O my goddess, who viewest me with displeasure, receive my prayer!
Receive my prayer! Let thy soul be pacified!
O my lord, forgiving and merciful,
Who guidest the span of life and softenest death, receive my supplication!
O my goddess, look favourably upon me, accept my prayer!
May my sins be absolved, and my misdeeds forgotten!
May the evil spell be broken and the fetters loosened!
May my sighing be carried away by the seven winds!
Let me rend asunder the evil, let the bird take it away to heaven!
May the fish take off my trouble, let the stream bear it away!
May the beasts of the field carry it away from me, and wash it away in flowing water!
Make me bright like a golden cord (?)!
As the brilliance of a stone may I be of value before thee!

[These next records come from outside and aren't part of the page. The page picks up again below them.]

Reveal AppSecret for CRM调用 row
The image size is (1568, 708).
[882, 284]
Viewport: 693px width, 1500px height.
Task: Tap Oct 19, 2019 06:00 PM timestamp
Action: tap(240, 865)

Remove the evil, protect my life, so shall I protect thy forecourt, and set up thy image (?).
Let the evil depart from me, so that I may be preserved with thee!
Let me have a propitious dream,
The dream which I dream, may it be propitious, yea, established be the dream which I dream!

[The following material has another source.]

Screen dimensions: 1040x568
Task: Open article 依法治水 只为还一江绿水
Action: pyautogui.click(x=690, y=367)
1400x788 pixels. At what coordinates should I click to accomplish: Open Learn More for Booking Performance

The dream which I dream, turn it to good.
May the god Maḫir, the god of dreams, stand at my head!
Let me enter E-sagila, the temple of the gods, the house of life!
To Marduk, the merciful and compassionate, into his merciful hands deliver me!
So shall I do homage to thy greatness and extol thy godhead!
May the dwellers in my city glorify thy might . . . may mankind extol thee!
- ↑ The text is published in Rawlinson, iv. (2nd ed.), 59, No. 2. transliterated and translated by Zimmern, Busspsalmen, No. 9.